Activated PPARβ/δ Protects Pancreatic β Cells in Type 2 Diabetic Goto-Kakizaki Rats from Lipoapoptosis via GPR40

GW501516-activated peroxisome proliferator-activated receptor (PPAR) beta/delta and G-protein-coupled receptor (GPR) 40 were shown to protect pancreatic beta cells against lipoapoptosis. Therefore, this study aimed to investigate whether activated PPAR beta/delta could protect type 2 diabetic rats from lipoapoptosis through regulation of GPR40 and to compare the protective effects of activated PPAR beta/delta and PPAR gamma. We made an animal model of type 2 diabetic lipoapoptosis by feeding spontaneously type 2 diabetic Goto-Kakizaki (GK) rats with a high-fat diet (HFD) to evaluate the effects of PPAR beta/delta on islet beta cell apoptosis. And, treated INS-1 cells with 0.5 mM palmitate (PAM) in the absence/presence of GW501516 (a specific agonist of PPAR beta/delta) and with/without transfection of GPR40 siRNA to explore the underlying molecular mechanism. HFD aggravated GK rats' poorer INSR30, lower mass, greater apoptosis of beta cells, lower mass, and lower expression of GPR40, which were similarly improved by GW501516 at 3 or 6 mg/kg day and pioglitazone. Compared with pioglitazone, GW501516 caused more weight loss and had no effect on insulin resistance.
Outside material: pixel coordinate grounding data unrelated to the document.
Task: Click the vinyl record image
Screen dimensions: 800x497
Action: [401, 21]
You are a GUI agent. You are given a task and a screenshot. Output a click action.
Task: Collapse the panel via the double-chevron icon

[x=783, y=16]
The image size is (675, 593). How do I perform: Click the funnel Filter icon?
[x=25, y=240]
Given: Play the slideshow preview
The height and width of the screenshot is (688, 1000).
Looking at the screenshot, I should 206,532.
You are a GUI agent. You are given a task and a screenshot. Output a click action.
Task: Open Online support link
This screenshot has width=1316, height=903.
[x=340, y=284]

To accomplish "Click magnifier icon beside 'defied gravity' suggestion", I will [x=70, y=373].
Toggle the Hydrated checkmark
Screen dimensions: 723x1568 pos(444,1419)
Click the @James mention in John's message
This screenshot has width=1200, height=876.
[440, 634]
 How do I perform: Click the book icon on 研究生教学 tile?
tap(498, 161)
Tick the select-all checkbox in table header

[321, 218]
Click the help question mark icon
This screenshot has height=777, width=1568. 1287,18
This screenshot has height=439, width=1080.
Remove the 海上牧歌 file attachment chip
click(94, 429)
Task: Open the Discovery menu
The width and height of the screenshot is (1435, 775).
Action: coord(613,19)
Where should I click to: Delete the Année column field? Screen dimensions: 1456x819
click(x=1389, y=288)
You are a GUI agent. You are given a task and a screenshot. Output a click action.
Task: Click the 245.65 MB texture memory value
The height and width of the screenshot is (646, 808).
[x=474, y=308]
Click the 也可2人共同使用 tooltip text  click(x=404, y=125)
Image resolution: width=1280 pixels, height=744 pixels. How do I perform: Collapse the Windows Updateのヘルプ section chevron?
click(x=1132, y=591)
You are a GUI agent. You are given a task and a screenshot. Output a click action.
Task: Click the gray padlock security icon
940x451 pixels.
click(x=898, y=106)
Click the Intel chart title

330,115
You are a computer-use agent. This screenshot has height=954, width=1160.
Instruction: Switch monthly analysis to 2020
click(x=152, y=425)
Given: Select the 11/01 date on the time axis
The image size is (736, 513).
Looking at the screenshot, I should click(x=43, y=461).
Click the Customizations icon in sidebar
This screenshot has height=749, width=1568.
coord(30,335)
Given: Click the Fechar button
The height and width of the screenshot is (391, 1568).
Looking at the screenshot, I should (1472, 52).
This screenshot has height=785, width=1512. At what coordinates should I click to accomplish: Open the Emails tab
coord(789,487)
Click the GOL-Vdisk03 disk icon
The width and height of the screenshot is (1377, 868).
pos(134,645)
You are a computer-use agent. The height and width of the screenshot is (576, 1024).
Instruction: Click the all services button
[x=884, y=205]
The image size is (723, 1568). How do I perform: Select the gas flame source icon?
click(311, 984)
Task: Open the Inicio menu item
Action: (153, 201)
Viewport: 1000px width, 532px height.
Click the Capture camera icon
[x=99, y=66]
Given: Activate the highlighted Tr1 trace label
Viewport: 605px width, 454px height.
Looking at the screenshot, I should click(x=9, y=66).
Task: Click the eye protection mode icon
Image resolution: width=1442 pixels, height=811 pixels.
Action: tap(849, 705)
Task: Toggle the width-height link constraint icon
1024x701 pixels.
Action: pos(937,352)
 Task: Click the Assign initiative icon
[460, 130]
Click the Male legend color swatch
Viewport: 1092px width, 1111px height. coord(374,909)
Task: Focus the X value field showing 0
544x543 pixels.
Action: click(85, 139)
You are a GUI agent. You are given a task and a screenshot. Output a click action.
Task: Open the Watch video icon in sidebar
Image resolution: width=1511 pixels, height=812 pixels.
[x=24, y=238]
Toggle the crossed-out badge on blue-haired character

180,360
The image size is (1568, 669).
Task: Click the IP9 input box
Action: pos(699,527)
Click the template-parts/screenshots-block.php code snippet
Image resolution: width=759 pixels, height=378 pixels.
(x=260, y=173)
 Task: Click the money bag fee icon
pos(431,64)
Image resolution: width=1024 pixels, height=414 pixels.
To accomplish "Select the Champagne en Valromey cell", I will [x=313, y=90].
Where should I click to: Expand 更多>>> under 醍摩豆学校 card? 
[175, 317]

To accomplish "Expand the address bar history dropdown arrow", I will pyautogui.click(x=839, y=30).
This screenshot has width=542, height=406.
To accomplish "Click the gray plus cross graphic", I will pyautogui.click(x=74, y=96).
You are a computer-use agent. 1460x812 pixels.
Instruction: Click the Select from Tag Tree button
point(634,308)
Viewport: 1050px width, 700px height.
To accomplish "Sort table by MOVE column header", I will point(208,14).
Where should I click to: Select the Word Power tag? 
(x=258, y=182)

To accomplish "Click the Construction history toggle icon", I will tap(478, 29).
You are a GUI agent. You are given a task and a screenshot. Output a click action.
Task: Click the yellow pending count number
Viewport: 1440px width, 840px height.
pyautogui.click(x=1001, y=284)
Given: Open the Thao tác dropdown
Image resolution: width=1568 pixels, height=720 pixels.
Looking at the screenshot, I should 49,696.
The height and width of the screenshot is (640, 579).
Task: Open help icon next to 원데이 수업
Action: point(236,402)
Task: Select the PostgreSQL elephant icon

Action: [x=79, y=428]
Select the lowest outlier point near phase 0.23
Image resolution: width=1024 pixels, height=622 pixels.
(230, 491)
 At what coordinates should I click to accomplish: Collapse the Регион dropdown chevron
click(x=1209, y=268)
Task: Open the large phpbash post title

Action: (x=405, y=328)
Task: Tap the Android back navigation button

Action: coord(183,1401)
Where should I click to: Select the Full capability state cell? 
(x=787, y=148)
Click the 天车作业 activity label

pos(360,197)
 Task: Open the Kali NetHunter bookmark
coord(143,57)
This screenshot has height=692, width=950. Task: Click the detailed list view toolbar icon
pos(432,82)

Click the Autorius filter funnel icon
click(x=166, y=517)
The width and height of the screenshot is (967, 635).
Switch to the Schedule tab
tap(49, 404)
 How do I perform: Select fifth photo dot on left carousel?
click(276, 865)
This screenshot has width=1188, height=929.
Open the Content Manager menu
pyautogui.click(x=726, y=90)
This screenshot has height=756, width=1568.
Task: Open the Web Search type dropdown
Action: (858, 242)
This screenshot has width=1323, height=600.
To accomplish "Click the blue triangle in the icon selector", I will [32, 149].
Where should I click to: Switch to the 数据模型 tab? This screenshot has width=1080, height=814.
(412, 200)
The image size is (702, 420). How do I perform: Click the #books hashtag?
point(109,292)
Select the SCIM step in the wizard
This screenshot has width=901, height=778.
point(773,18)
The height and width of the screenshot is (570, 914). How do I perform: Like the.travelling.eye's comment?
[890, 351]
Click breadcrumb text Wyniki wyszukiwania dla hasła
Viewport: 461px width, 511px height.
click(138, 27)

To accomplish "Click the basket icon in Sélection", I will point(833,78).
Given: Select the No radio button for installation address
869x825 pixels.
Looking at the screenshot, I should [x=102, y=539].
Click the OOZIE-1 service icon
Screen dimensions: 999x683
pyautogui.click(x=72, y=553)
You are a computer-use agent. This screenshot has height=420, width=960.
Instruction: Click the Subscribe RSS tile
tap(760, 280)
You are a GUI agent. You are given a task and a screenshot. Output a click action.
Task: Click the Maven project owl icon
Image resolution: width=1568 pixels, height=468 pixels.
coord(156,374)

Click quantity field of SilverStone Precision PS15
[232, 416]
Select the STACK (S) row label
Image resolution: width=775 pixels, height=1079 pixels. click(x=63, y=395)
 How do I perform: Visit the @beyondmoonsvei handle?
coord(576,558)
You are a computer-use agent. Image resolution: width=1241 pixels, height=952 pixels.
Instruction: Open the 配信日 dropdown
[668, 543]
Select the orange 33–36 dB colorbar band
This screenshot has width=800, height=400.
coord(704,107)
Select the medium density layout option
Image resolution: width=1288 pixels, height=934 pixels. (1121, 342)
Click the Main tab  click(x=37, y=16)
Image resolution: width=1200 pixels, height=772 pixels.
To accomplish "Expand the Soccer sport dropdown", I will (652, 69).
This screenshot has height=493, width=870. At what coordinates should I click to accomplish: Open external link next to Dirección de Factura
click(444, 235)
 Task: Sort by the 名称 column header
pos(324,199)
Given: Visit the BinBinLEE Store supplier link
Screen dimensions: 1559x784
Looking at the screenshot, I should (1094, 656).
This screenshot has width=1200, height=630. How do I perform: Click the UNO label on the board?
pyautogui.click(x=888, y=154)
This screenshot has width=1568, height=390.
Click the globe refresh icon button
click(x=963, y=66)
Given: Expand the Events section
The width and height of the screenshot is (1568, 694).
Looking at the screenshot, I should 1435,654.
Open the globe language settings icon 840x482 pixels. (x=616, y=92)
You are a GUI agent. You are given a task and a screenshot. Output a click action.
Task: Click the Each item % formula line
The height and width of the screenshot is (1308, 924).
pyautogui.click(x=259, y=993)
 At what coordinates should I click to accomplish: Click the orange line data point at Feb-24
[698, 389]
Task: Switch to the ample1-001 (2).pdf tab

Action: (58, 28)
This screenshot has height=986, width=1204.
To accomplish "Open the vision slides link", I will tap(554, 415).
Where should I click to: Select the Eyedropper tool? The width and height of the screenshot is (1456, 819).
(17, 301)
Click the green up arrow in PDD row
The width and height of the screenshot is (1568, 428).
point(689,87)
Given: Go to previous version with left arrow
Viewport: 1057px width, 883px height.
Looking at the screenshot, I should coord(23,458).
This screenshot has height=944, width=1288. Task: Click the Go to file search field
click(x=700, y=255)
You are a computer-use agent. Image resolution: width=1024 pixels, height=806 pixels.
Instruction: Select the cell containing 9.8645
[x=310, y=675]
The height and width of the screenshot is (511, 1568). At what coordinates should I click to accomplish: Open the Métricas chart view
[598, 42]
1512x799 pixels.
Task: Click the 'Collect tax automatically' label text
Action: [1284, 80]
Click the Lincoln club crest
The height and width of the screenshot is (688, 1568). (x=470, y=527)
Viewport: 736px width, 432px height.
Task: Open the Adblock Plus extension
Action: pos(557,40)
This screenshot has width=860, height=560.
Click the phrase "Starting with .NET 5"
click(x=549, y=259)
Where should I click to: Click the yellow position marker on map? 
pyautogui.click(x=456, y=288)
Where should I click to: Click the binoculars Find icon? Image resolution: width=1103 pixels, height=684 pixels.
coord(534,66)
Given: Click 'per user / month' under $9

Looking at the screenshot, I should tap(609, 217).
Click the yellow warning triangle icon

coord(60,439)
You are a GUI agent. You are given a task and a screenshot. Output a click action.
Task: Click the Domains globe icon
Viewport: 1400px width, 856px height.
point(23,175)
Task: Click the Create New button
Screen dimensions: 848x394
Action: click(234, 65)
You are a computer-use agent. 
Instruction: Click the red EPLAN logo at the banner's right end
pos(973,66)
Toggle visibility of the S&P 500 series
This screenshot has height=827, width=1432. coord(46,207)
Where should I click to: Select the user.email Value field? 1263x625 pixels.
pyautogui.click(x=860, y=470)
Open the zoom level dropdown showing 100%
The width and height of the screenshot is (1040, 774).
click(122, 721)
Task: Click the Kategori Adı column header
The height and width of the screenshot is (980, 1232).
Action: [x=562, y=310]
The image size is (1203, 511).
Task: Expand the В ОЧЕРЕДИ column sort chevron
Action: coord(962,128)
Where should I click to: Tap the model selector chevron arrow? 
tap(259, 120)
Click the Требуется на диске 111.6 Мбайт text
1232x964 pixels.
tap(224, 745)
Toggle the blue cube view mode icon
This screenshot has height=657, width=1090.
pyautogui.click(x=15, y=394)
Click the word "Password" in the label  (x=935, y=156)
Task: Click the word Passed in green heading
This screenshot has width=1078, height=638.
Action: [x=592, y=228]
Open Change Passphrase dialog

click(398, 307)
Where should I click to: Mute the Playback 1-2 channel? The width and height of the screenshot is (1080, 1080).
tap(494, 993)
GW501516 protected INS-1 cells from PAM-induced apoptosis by upregulating GPR40 and activating Akt/Bcl-2/caspase-3. Activated extracellular regulated protein kinases (ERK) was relevant to the lipoapoptosis in INS-1 cells, but was not involved in the antilipoapoptotic effect of GW501516. These results showed that the PPAR beta/delta agonist GW501516 protected beta cells from lipoapoptosis and improved beta cell mass by upregulating GPR40 and activating the Akt/Bcl-2/caspase-3 pathway, but not the ERK-signaling pathway.